Posted By: Dante' (s02a.gnmipr.gm.com )
Date: Saturday, 7 June 2003, at 2:00 a.m.

Thank you all so much again.

Dennis, you especially seem to relate to our situation, as Kodiak and I have been together since I was just about 19 as well. I am now almost 32. She has been through all the trials and tribulations that have meade me the man that I am today. She rode with me in the car at only a few months old from Florida to Michigan, as I cried for over 1000 miles about leaving my friends and home.

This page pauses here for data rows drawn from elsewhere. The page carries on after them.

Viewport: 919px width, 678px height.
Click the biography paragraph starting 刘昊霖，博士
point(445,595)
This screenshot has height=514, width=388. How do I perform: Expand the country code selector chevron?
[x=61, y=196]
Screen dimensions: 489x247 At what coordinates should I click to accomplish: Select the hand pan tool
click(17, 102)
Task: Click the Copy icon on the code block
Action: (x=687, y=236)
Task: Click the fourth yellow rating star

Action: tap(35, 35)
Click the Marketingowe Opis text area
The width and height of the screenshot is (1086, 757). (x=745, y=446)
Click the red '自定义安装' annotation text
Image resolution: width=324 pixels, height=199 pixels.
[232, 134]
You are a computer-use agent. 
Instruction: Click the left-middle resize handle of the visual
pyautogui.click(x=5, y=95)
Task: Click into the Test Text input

She kept my spirits going by crawling all over me and even "doing her business" in the back hatch of the 300zx I owned at the time.

Kodiak has been through a multitude of girlfriends and many tmes she healed my broken heart with her special love and affection.

She has been with me through two hard deaths in my family, one of which was just this past January.

She even spent my honeymoon with my wife and I back in 2001. We especailly arranged our trip so that she could be with us the entire time. We spent more time playing with her and taking pictures of her then we did paying attention to one another. That is how it has always been with my Kodiak. She has always come first. Always.

Though I know she has no comprehension of what I must do, and therefore has no fear of death and the unknown, I do, and I fear so greatly of the impending moment when I actually see her and feel her slip away from this world. To realize at that very moment that our adventures together shall be no more, and that my physical affection towards her and from her shall be no more is literally becoming too much to handle.

Although precious, how is it that Life was meant to be this hard? I cannot understand the grand design of such a ludicrous and cruel ending to a Love that by all accounts should last without interuption. I understand the question is redundant and without a solid answer, but the incredible dying feeling I have inside forces the inner rage to scream the question over and over and over.

All out of Love. Isn't it something? I new I would someday face this responsibility from the day I met my Kodi-bear. We all do when we invite them into our lives, and they open their precios little hearts openly to us to cherish. Even so, it doesn't make any of this fair. Nobody should have to be faced with not only losing their child.

I am sorry Dennis for you and your baby. You know that without my saying so, and I am happy that you were able to share your story with me. I will try so hard to draw strength from you and everyone else here. I will need it. Hopefully I can hold it together just long enough to be strong for my girl. After that, I don't care what happens to me. All I need are those few moments in the end.